In a letter dated September 10, 1851 to Joseph J. Daniels there is indication that he and A.B. Condit intended to bid on the contract for the bridge under the name of Daniels and Condit Bridge Builders. However, in 1852 the contract was awarded to a Mr. Bishop; this could be the same C.W. Bishop that is credited with building Irishman's Bridge in Vigo County in 1845. He in turn hired his brother, Hirem Bishop, as foreman. Hirem was also credited as the builder. Bishop purchased two lots located north of the bridge site which he used to build the bridge frames starting in 1852. In June 1853 the frames were dismantled and reassembled on the piers already built in the Wabash River.

It can be noted that the two lots stayed in the Bishop family for years with Hirem building a "home place" on one lot with his son building a house on the other lot. Today these lots are occupied by Mike's Motors.

===Use===
To partially recover the costs of construction and maintenance, also to earn a profit, the Clinton Covered Bridge was a toll bridge, because of this it would also be considered a private bridge. The toll keepers lived and worked out of the toll house located on the north corner of the Clinton side of the bridge. Francis Cunningham would be the toll keeper from around 1870 until his death in 1880. A.T. Patterson, who worked for J.J. Daniels building the Terre Haute Ohio Street Covered Bridge and Hirem Bishop building the Clinton Covered Bridge, worked as a toll keeper in his retirement years. There is a source that claims a Mr. Weber was the last toll keeper, but another source states that John H. Birt was actually the last toll keeper. Mr. Birt lived in the toll house and maintained a shoe shop there where he made and repaired shoes. Dr. J.H. Bogart was the last private owner of the bridge. In February 1892 he sold it to the Vermillion County Commissions for $4,500 with a few stipulations.
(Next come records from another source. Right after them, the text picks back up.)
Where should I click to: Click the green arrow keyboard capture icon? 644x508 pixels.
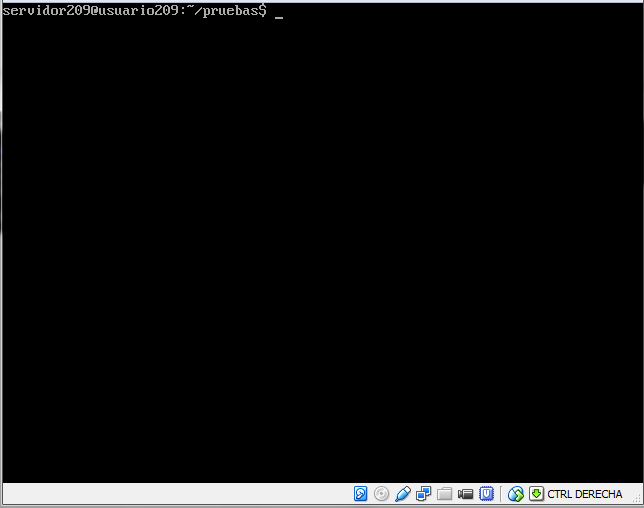click(x=536, y=494)
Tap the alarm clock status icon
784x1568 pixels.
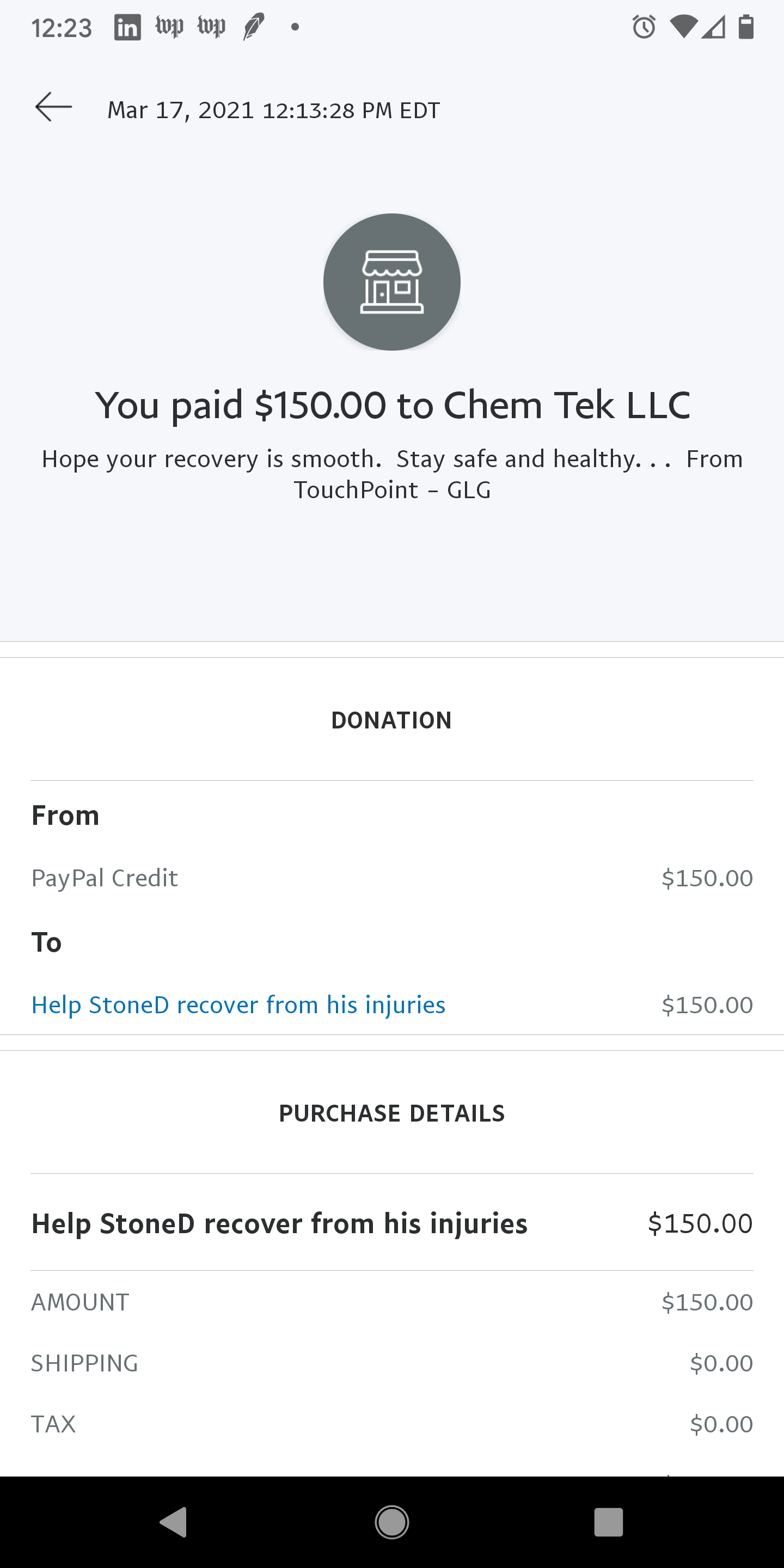point(644,27)
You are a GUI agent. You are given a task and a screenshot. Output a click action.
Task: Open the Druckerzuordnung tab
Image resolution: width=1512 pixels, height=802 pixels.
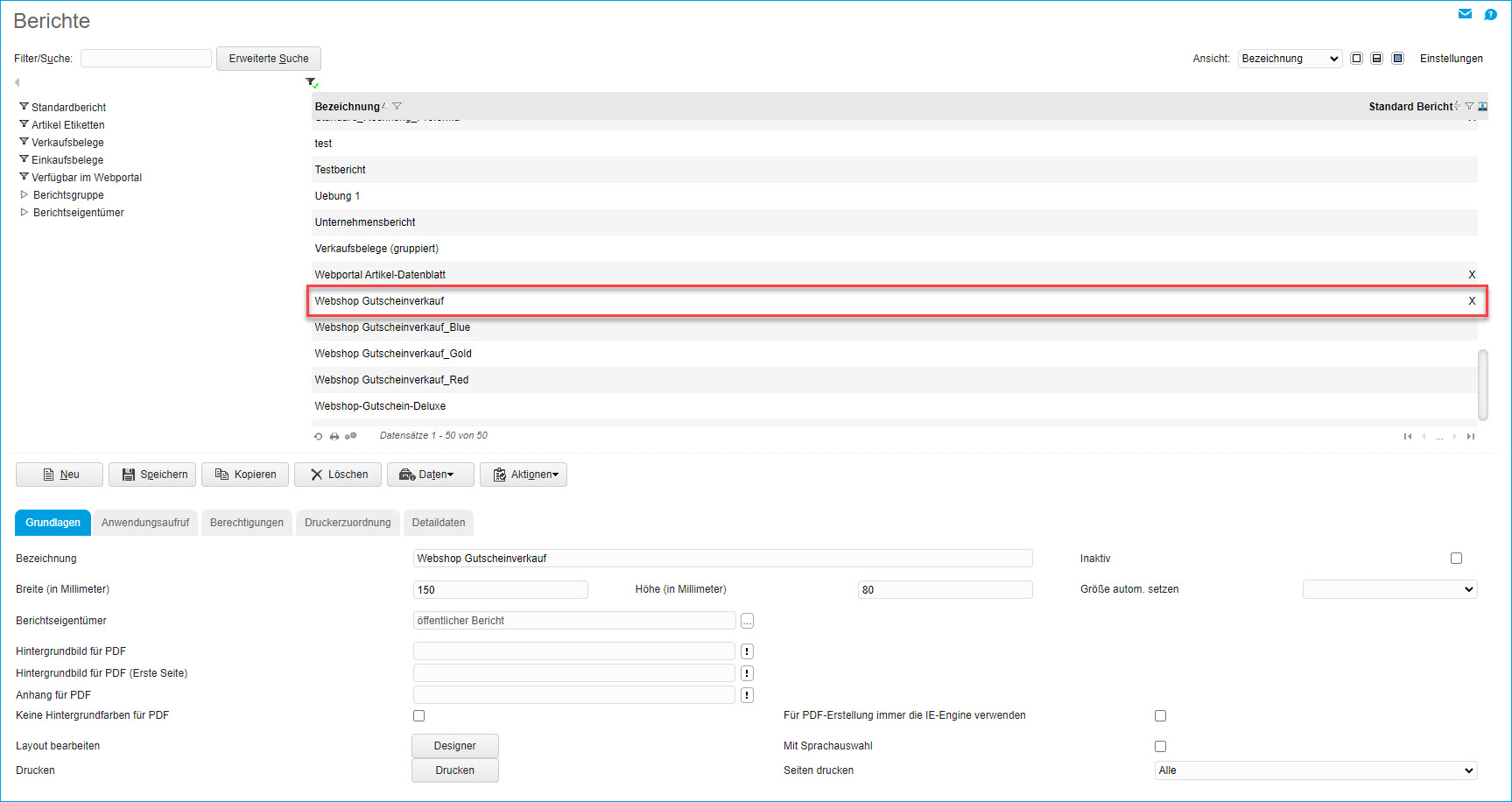(348, 523)
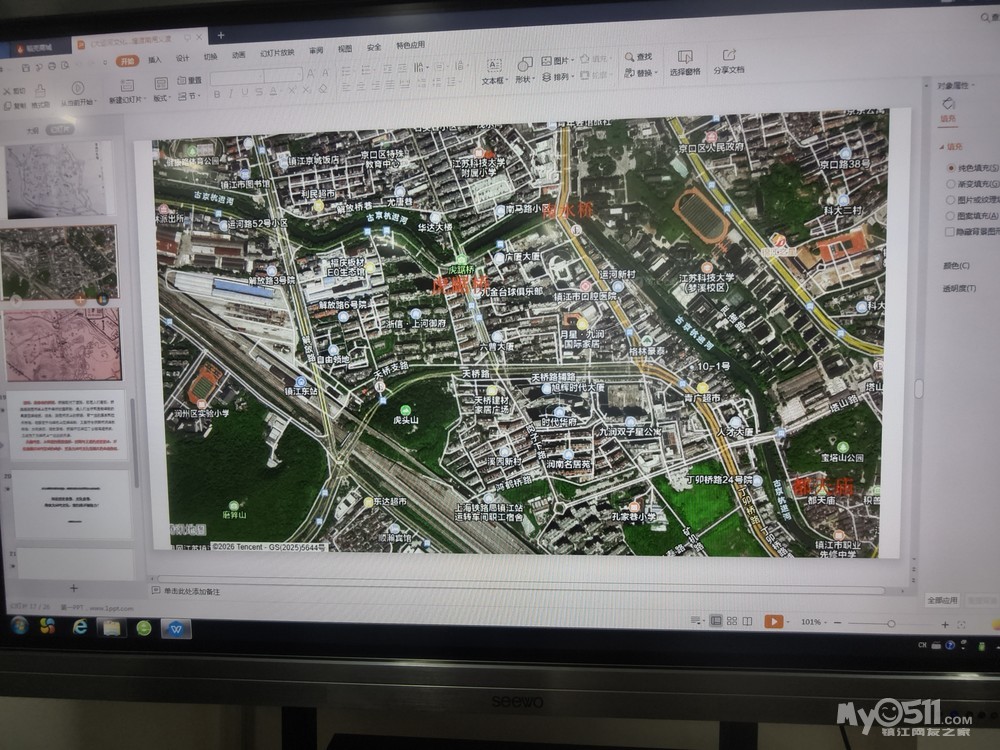Screen dimensions: 1000x750
Task: Click the 查找 (Find) magnifier icon
Action: [x=630, y=57]
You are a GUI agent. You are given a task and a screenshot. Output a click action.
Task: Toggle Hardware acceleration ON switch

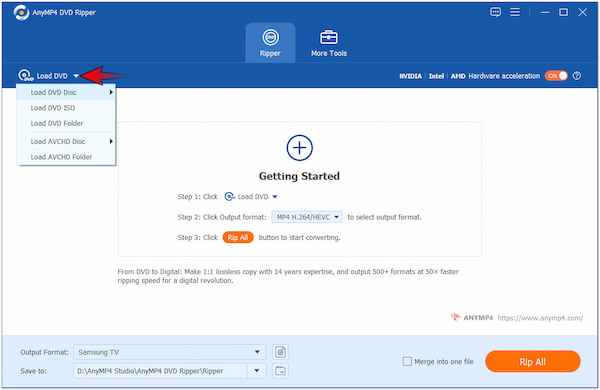[x=556, y=76]
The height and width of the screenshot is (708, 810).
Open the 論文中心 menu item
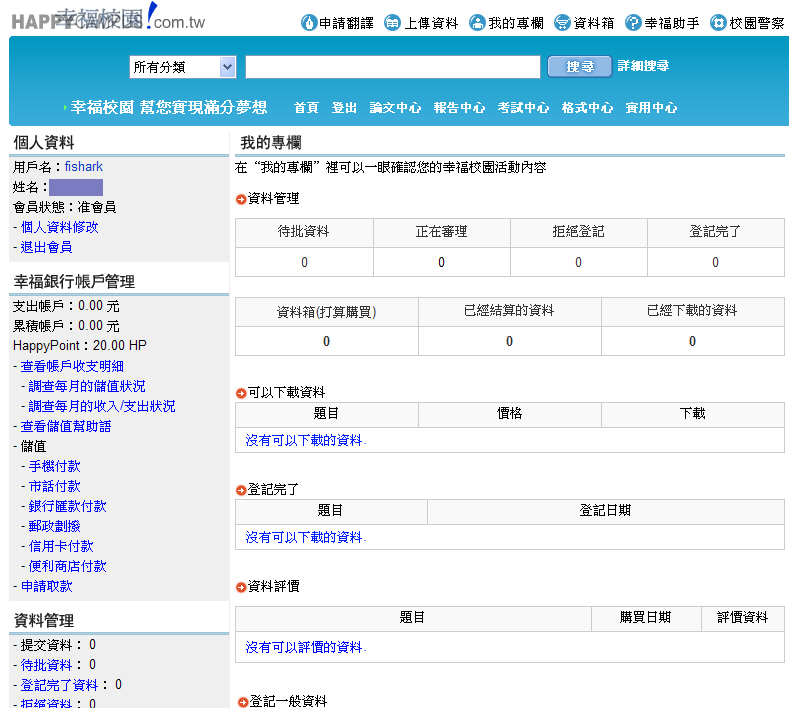[395, 108]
First, he wanted to retain possession and continue collecting tolls until the bridge was destroyed, and, second, he would be the one to destroy it, in a safe and acceptable manner.

===Destruction===
It was felt by the newly formed Businessmen's Association of Clinton that the bridge needed to be replaced by a free bridge because Clinton had transformed from pork packing houses on the river to a downtown business financed and frequented by coal miners from Parke County. The association claimed that the toll bridge was keeping the miners out of Clinton and keeping them from spending money in their stores.

It's claimed that the deadline for the original contract to dismantle the bridge was not met and that the idea for the eventual destruction of the bridge came to Dr. Bogart while he sat on his Mulberry Street office's porch in August 1899. Seeing a bolt of lightning convinced Dr. Bogart that electricity could be used. There was a young electrician across the street named Henry Mills, along with Roscoe Russel and Carl F. Balmer, that would wire the bridge for electrocution. According to Balmer they drilled holes through the spans and threaded the wires through, they then hung weights on the wires to pull them through the timbers and drop the spans into the Wabash River below. Using this method would avoid the dangers of a dynamite blast or dismantling the bridge piece by piece and allow the lumber to be reused.

The town generator, later to be owned by [Public Service of Indiana], was run by Balmer, but only capable of 1100 volts. Because of this they "reversed the currant to increase the amperage"(sic). No details were published the day of the demolition and the whole town had turned out by early morning to watch. By lunch time nothing had happened and they began to laugh and make fun of Dr. Bogart. The draw span had already been removed and the east end was wired to burn first. It wasn't until the afternoon that a thin smoke without any noticeable flame was finally seen. Then pieces of the spans began to drop into the water below which men in boats began to gather. With the success the remaining spans were wired and dismantled in the same way. The amazing method was talked about all over the county.